* start Quoted text *
Second, our strong Singapore Dollar might be a tripping stone for some of the listed companies, especially those with global and/or regional presences as it might potentially translate to forex losses for these companies if there isn’t a good hedging system in place.
On the bright side, a highly anticipated rate cut in 2024 is likely to bring some reprieve to REITs and companies with substantial borrowing (especially growth companies). A lower cost of borrowing will also bode well for companies who are capital-intensive (property developers) and could also potentially encourage companies to take on more profitable investment opportunities.
A key event to look out for in Singapore is the Singapore Government transition, in which Prime Minister Lee Hsien Loong has publicly revealed that he will hand over the reins to Deputy Prime Minister Lawrence Wong before the next General Election, and by November 2024 “if all goes well.” This might possibly bring some positive vibes to the Singapore market.
Q: Which sector are you most excited about in 2024?
From Dan Chang, Trading Representative/Remisier at Phillip Securities:
The sector that I am most excited for in 2024 would have to be the Singapore REITs sector. S-REITs have had a challenging period for most of 2023. It wasn’t until Nov 2023 where we started to see a strong rebound, with the iEdge S-REIT index registering its strongest monthly total return gain (+7.4%) since 2020.
* end Quoted text *
* start Dataset extract *
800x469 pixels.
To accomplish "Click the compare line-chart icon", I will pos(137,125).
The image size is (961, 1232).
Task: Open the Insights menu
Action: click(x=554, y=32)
* end Dataset extract *
- Your objective
In the Singapore market outlook text, by when will Prime Minister Lee Hsien Loong hand over to Deputy Prime Minister Lawrence Wong? These entries are separate material and have no connection to the text.

- Final result
Before the next General Election, and by November 2024 "if all goes well."